STATED TASK –
Quote the listing below line for line, with nothing changed.

-- START --

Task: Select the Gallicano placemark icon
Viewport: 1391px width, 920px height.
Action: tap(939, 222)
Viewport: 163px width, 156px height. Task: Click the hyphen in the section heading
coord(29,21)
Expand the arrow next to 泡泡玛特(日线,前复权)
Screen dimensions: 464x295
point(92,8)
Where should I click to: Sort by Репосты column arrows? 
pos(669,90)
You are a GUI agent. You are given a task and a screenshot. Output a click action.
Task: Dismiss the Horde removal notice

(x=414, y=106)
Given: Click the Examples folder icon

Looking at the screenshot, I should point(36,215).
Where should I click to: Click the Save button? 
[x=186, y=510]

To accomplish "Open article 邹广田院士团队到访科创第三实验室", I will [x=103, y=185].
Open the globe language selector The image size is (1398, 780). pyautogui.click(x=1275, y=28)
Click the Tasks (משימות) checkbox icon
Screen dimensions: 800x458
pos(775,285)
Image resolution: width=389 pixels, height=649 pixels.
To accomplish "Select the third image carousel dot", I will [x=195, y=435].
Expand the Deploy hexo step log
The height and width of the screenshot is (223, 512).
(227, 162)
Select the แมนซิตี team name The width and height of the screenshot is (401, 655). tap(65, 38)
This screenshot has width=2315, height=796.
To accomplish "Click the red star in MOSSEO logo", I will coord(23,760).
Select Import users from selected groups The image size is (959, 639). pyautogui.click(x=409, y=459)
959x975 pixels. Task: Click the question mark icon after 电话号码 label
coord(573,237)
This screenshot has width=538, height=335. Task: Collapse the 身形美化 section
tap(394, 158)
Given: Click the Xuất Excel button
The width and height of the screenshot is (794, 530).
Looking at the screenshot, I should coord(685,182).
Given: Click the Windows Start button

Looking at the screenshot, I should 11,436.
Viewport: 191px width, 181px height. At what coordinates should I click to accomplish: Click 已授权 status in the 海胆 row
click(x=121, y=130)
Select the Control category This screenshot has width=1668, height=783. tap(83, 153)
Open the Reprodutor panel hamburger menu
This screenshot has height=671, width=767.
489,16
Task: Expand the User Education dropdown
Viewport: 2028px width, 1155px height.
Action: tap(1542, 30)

-- END --

CORRECT RESPONSE –
Task: Select the Gallicano placemark icon
Viewport: 1391px width, 920px height.
Action: tap(939, 222)
Viewport: 163px width, 156px height. Task: Click the hyphen in the section heading
coord(29,21)
Expand the arrow next to 泡泡玛特(日线,前复权)
Screen dimensions: 464x295
point(92,8)
Where should I click to: Sort by Репосты column arrows? 
pos(669,90)
You are a GUI agent. You are given a task and a screenshot. Output a click action.
Task: Dismiss the Horde removal notice

(x=414, y=106)
Given: Click the Examples folder icon

Looking at the screenshot, I should point(36,215).
Where should I click to: Click the Save button? 
[x=186, y=510]

To accomplish "Open article 邹广田院士团队到访科创第三实验室", I will [x=103, y=185].
Open the globe language selector The image size is (1398, 780). pyautogui.click(x=1275, y=28)
Click the Tasks (משימות) checkbox icon
Screen dimensions: 800x458
pos(775,285)
Image resolution: width=389 pixels, height=649 pixels.
To accomplish "Select the third image carousel dot", I will [x=195, y=435].
Expand the Deploy hexo step log
The height and width of the screenshot is (223, 512).
(227, 162)
Select the แมนซิตี team name The width and height of the screenshot is (401, 655). tap(65, 38)
This screenshot has width=2315, height=796.
To accomplish "Click the red star in MOSSEO logo", I will coord(23,760).
Select Import users from selected groups The image size is (959, 639). pyautogui.click(x=409, y=459)
959x975 pixels. Task: Click the question mark icon after 电话号码 label
coord(573,237)
This screenshot has width=538, height=335. Task: Collapse the 身形美化 section
tap(394, 158)
Given: Click the Xuất Excel button
The width and height of the screenshot is (794, 530).
Looking at the screenshot, I should coord(685,182).
Given: Click the Windows Start button

Looking at the screenshot, I should 11,436.
Viewport: 191px width, 181px height. At what coordinates should I click to accomplish: Click 已授权 status in the 海胆 row
click(x=121, y=130)
Select the Control category This screenshot has width=1668, height=783. tap(83, 153)
Open the Reprodutor panel hamburger menu
This screenshot has height=671, width=767.
489,16
Task: Expand the User Education dropdown
Viewport: 2028px width, 1155px height.
Action: tap(1542, 30)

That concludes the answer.